Re: [PATCH RFC 1/1] mm, page_alloc: fix incorrect zone_statistics data

From: hejianet
Date: Tue Dec 20 2016 - 22:01:37 EST




On 20/12/2016 5:18 PM, Michal Hocko wrote:
On Mon 12-12-16 13:59:07, Jia He wrote:
In commit b9f00e147f27 ("mm, page_alloc: reduce branches in
zone_statistics"), it reconstructed codes to reduce the branch miss rate.
Compared with the original logic, it assumed if !(flag & __GFP_OTHER_NODE)
z->node would not be equal to preferred_zone->node. That seems to be
incorrect.
I am sorry but I have hard time following the changelog. It is clear
that you are trying to fix a missed NUMA_{HIT,OTHER} accounting
but it is not really clear when such thing happens. You are adding
preferred_zone->node check. preferred_zone is the first zone in the
requested zonelist. So for the most allocations it is a node from the
local node. But if something request an explicit numa node (without
__GFP_OTHER_NODE which would be the majority I suspect) then we could
indeed end up accounting that as a NUMA_MISS, NUMA_FOREIGN so the
referenced patch indeed caused an unintended change of accounting AFAIU.

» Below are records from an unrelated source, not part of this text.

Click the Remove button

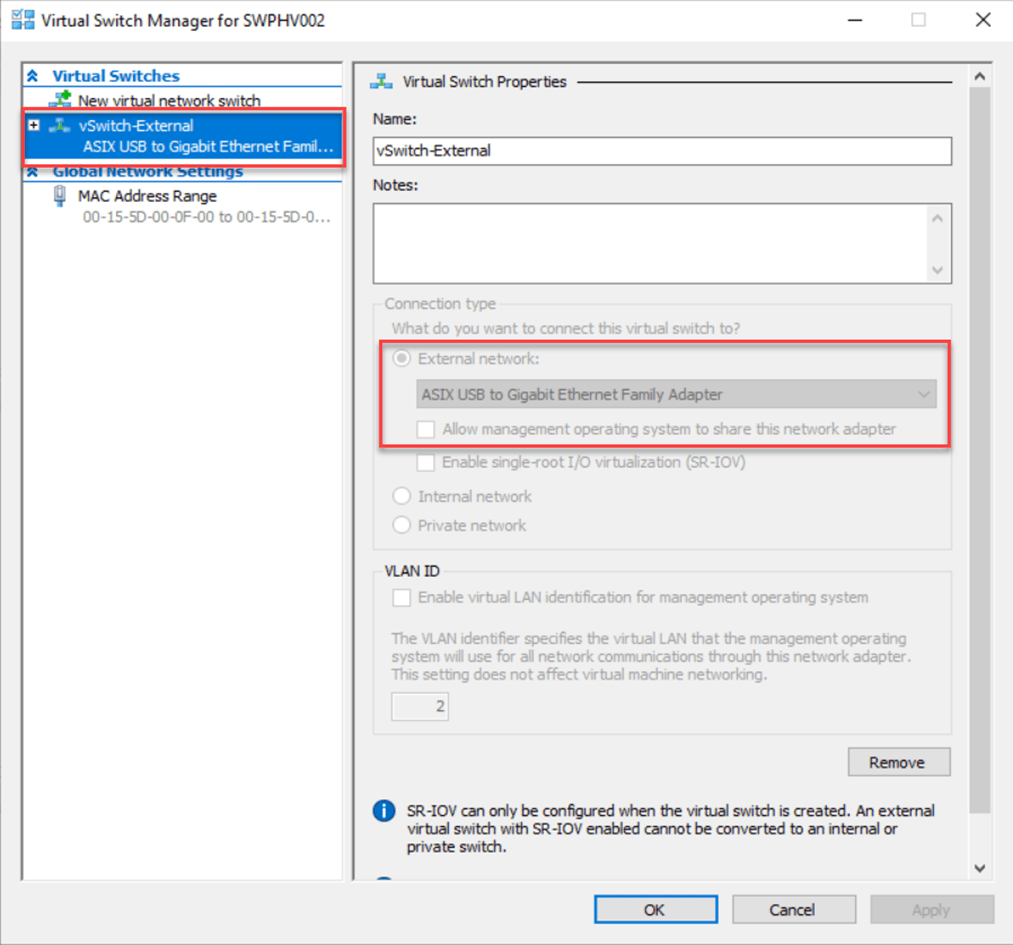(x=898, y=762)
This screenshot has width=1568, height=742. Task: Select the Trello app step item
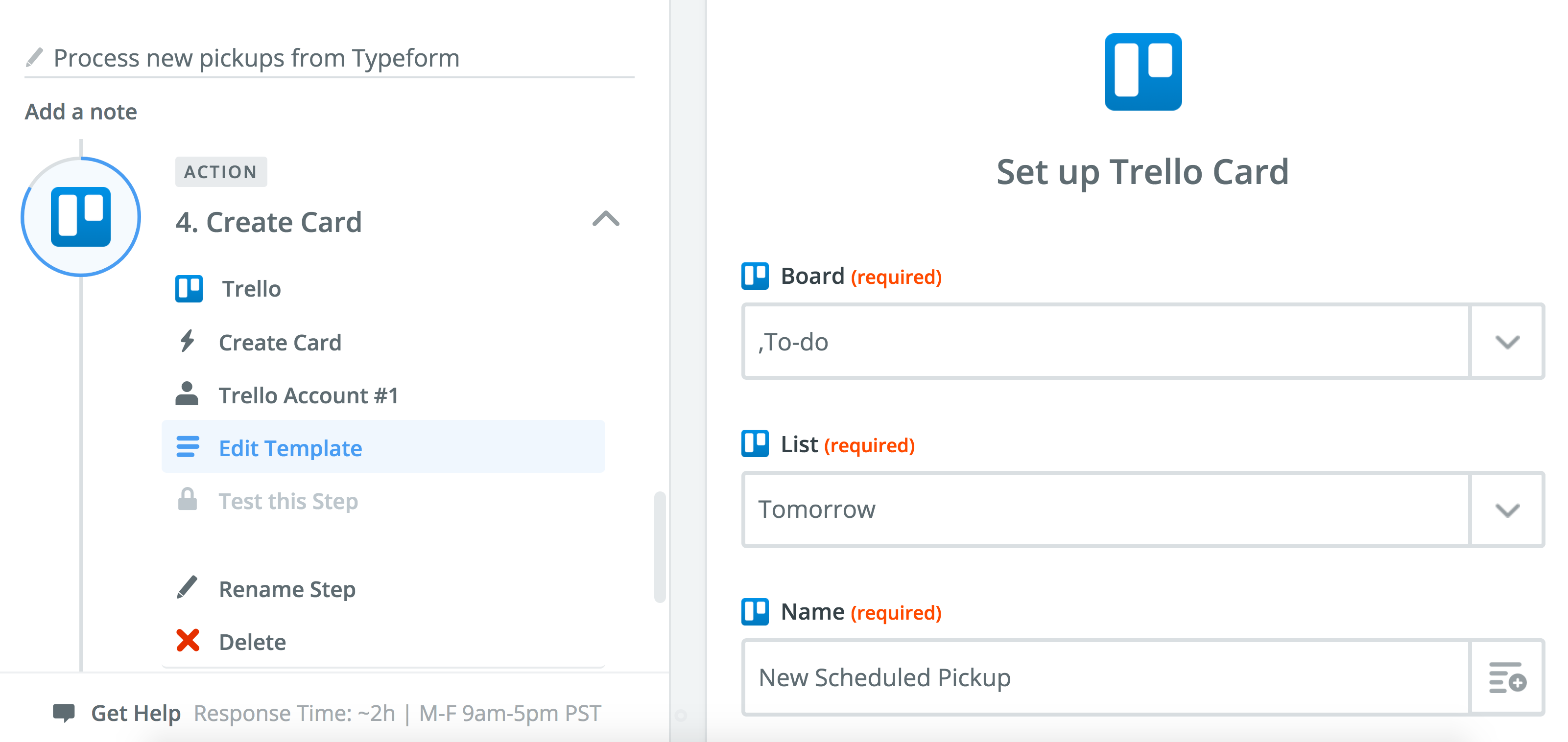click(251, 289)
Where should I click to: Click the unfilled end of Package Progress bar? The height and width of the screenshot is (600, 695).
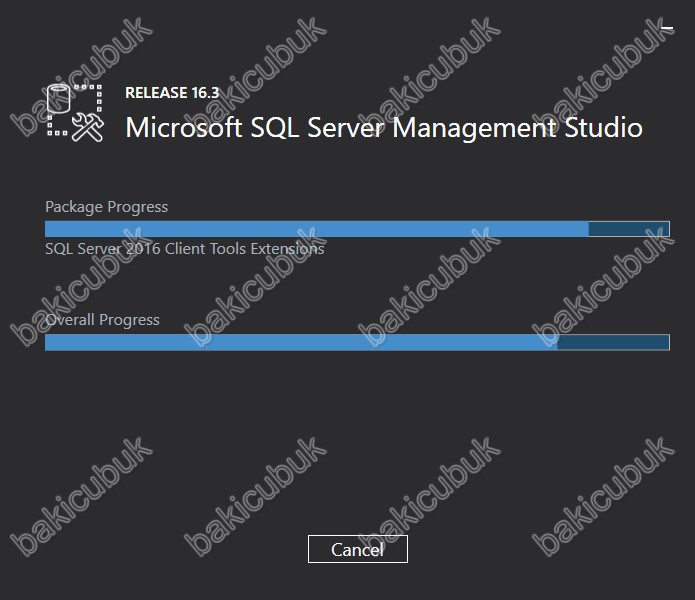(629, 229)
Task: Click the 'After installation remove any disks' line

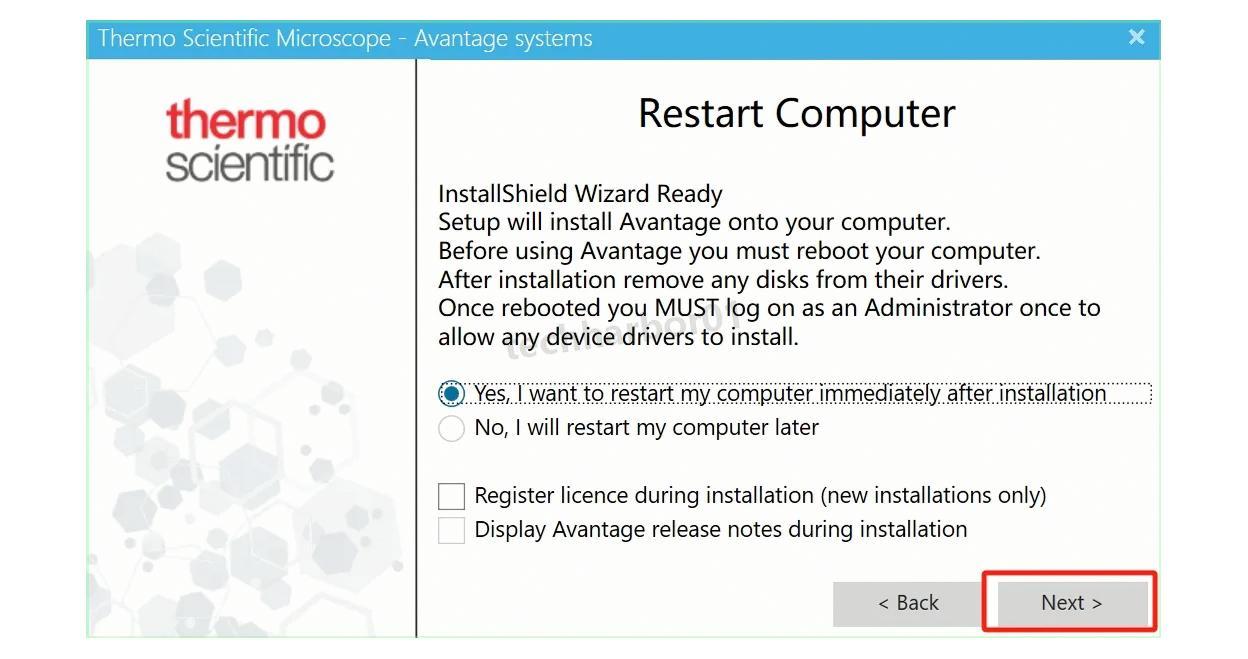Action: click(722, 279)
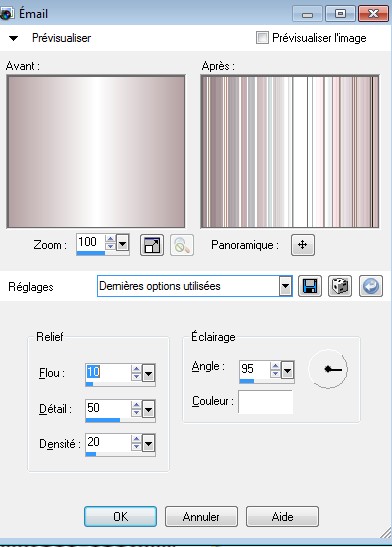Increase the Angle value with up arrow

[276, 366]
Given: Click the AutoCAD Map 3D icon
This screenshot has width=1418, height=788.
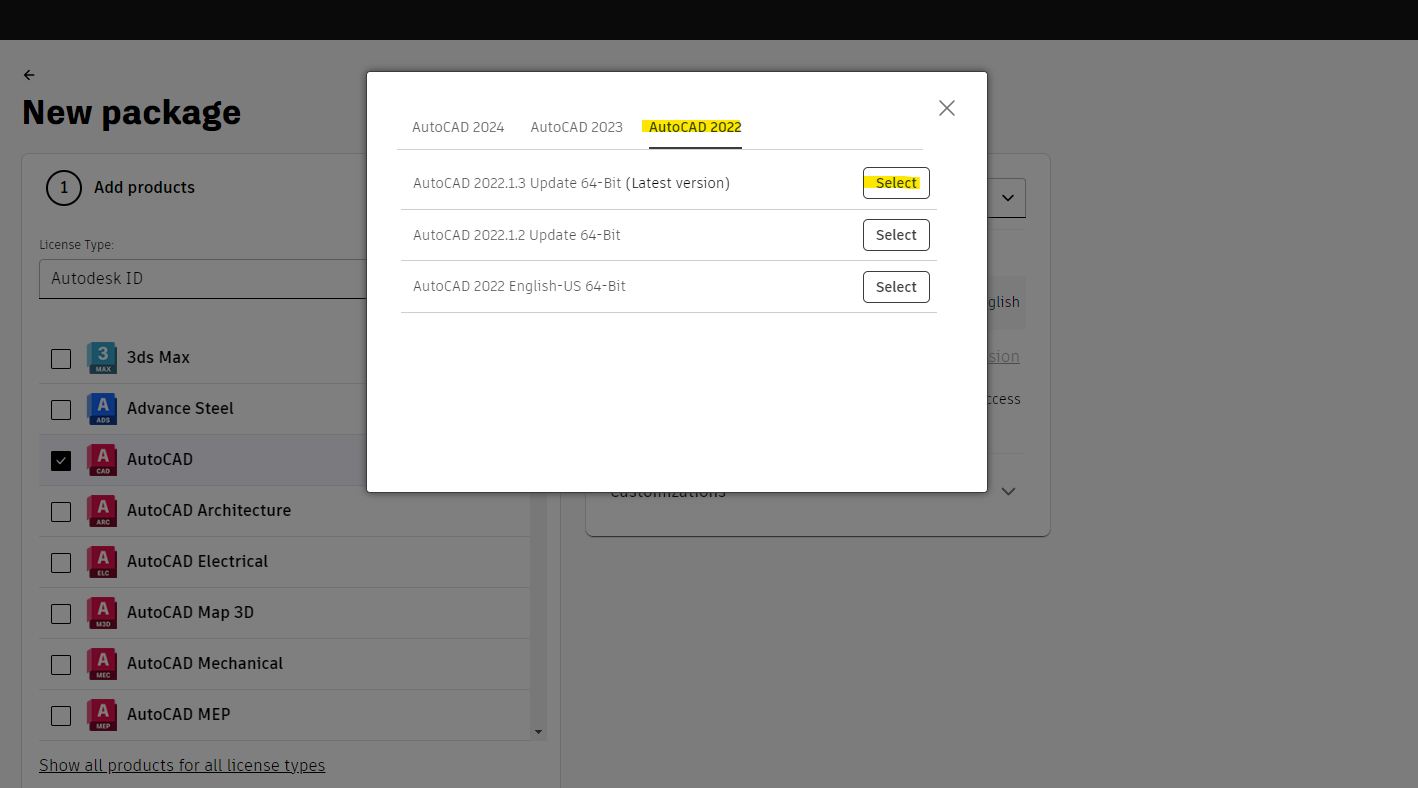Looking at the screenshot, I should tap(101, 612).
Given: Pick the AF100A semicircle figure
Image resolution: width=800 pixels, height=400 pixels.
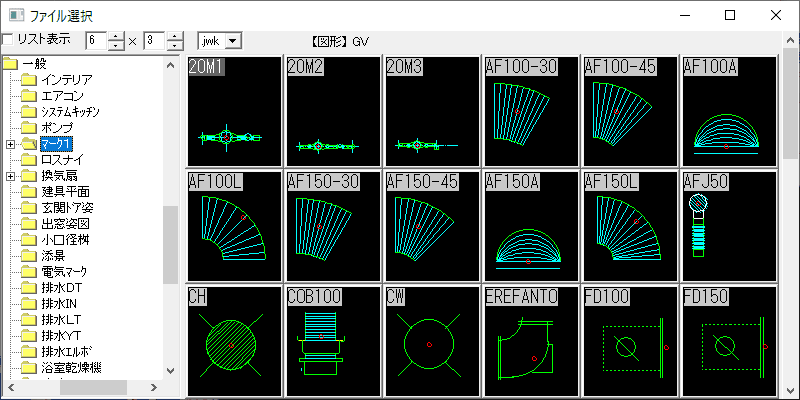Looking at the screenshot, I should coord(729,110).
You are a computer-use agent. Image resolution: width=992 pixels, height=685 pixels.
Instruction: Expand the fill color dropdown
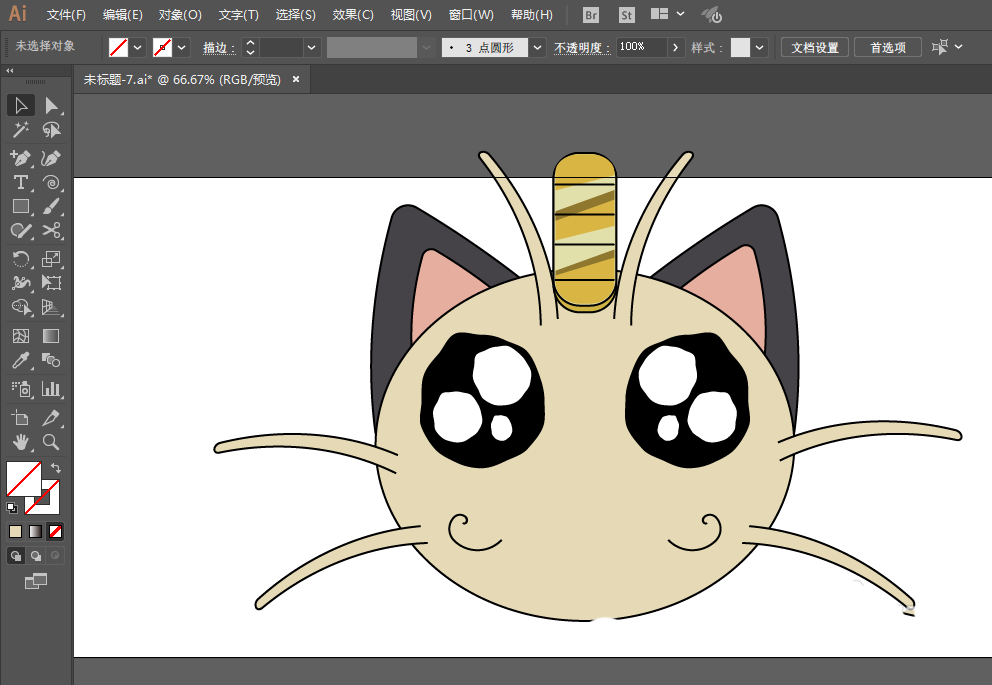[138, 47]
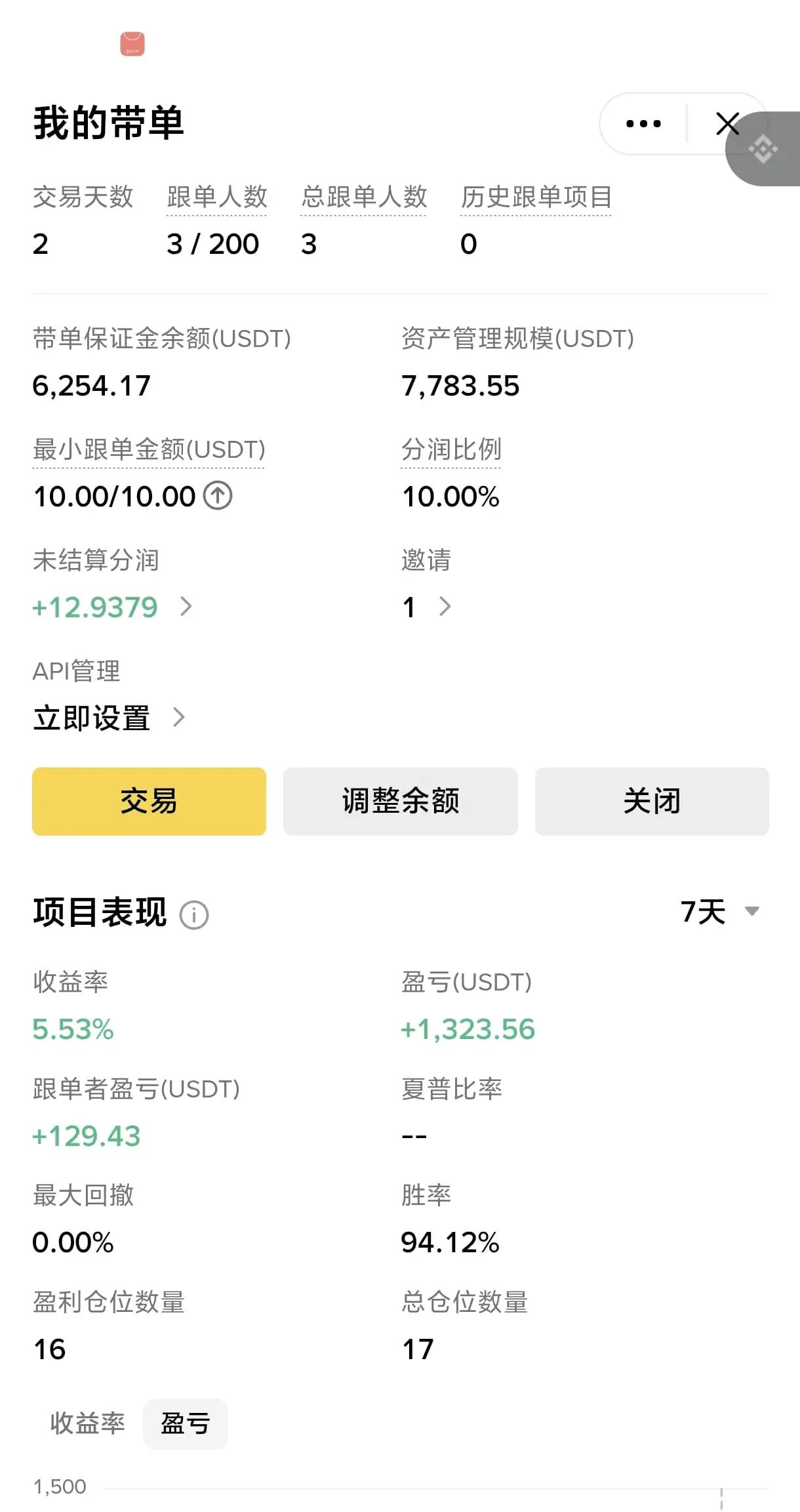This screenshot has height=1512, width=800.
Task: Select the 盈亏 chart tab
Action: 186,1423
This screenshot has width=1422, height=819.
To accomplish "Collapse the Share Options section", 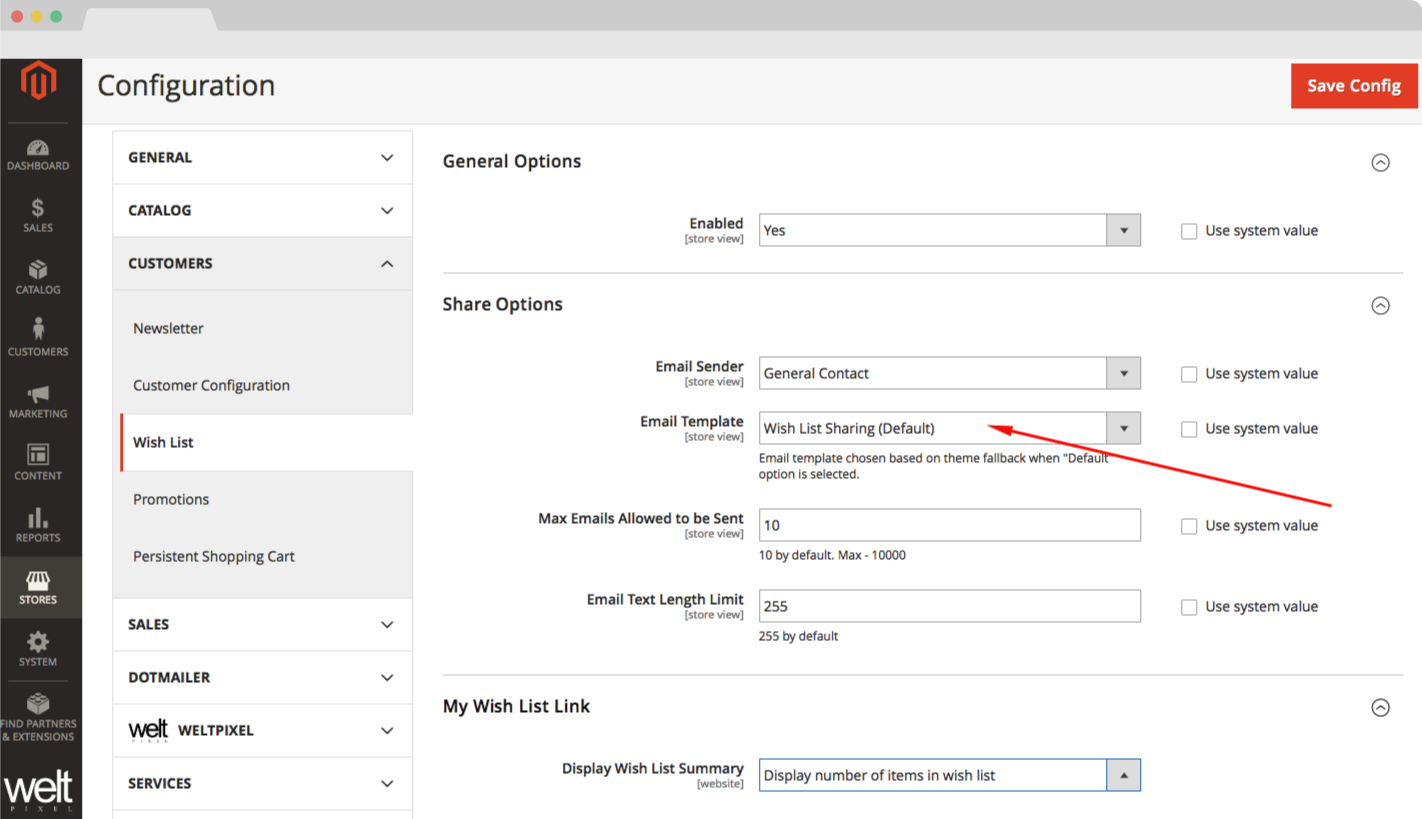I will (x=1380, y=305).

If this is correct then it should be a part of the changelog. I also
cannot say I would like the fix. First of all I am not sure
__GFP_OTHER_NODE is a good idea at all. How is an explicit usage of the
flag any different from an explicit __alloc_pages_node(non_local_nid)?
In both cases we ask for an allocation on a remote node and successful
allocation is a NUMA_HIT and NUMA_OTHER.

That being said, why cannot we simply do the following? As a bonus, we
can get rid of a barely used __GFP_OTHER_NODE. Also the number of
branches will stay same.
Yes, I agree maybe we can get rid of __GFP_OTHER_NODE if no objections
Seems currently it is only used for hugepage and statistics
---
diff --git a/mm/page_alloc.c b/mm/page_alloc.c
index 429855be6ec9..f035d5c8b864 100644
--- a/mm/page_alloc.c
+++ b/mm/page_alloc.c
@@ -2583,25 +2583,17 @@ int __isolate_free_page(struct page *page, unsigned int order)
* Update NUMA hit/miss statistics
*
* Must be called with interrupts disabled.
- *
- * When __GFP_OTHER_NODE is set assume the node of the preferred
- * zone is the local node. This is useful for daemons who allocate
- * memory on behalf of other processes.
*/
static inline void zone_statistics(struct zone *preferred_zone, struct zone *z,
gfp_t flags)
{
#ifdef CONFIG_NUMA
- int local_nid = numa_node_id();
- enum zone_stat_item local_stat = NUMA_LOCAL;
-
- if (unlikely(flags & __GFP_OTHER_NODE)) {
- local_stat = NUMA_OTHER;
- local_nid = preferred_zone->node;
- }
+ if (z->node == preferred_zone->node) {
+ enum zone_stat_item local_stat = NUMA_LOCAL;
- if (z->node == local_nid) {
__inc_zone_state(z, NUMA_HIT);
+ if (z->node != numa_node_id())
+ local_stat = NUMA_OTHER;
__inc_zone_state(z, local_stat);
} else {
__inc_zone_state(z, NUMA_MISS);
I thought the logic here is different
Here is the zone_statistics() before introducing __GFP_OTHER_NODE:

if (z->zone_pgdat == preferred_zone->zone_pgdat) {
__inc_zone_state(z, NUMA_HIT);
} else {
__inc_zone_state(z, NUMA_MISS);
__inc_zone_state(preferred_zone, NUMA_FOREIGN);
}
if (z->node == numa_node_id())
__inc_zone_state(z, NUMA_LOCAL);
else
__inc_zone_state(z, NUMA_OTHER);

B.R.
Jia